The most important admission of the DoD report is that “historical data show a strong correlation between U.S. involvement in international situations and an increase in terrorist attacks against the United States.”


A decade after the Cold War, the United States continues to intervene in faraway places like Bosnia and Somalia. Despite the fact that NATO’s rationale (defense of Europe against the Soviet Union) has vanished, the Clinton administration is expanding the alliance’s membership and mission. Defenders of the Cold War paradigm argue that, in an interdependent world, the behavior of other international actors increasingly affects the United States. But those interventionists have their heads in the sand. They fail to understand that intervention for anything less than compelling reasons has become far too dangerous.

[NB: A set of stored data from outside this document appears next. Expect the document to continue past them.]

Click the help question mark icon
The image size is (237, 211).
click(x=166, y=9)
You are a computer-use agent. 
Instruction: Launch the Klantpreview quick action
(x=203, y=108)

The proliferation of the fairly low technology needed to create chemical and biological weapons now allows terrorists under the sponsorship of a rogue state (for example, Iraq) or acting independently to retaliate against U.S. intervention abroad by attacking the U.S. homeland. In the past, terrorism was regarded by great powers as a nuisance rather than a central security issue. Both governments and terrorists perceived that causing massive casualties would harm the terrorists’ cause. With revenge attacks becoming more prominent, that comforting perception is now changing. A chilling study by the Pentagon, DoD Response to Transnational Threats, reports that the threat from terrorists is growing because they are now willing to inflict massive casualties. The Oklahoma City, World Trade Center and Tokyo subway incidents bear that out. Equally important, the report notes that the technology for creating weapons of mass destruction has proliferated. Because chemical weapons can now be produced in any pesticide plant and biological weapons can be made in virtually any biomedical or pharmaceutical laboratory, the increasing interdependence of the world may favor David rather than Goliath. Small amounts of those lethal substances — easily smuggled into the United States through normal commerce — could inflict massive casualties in any American city.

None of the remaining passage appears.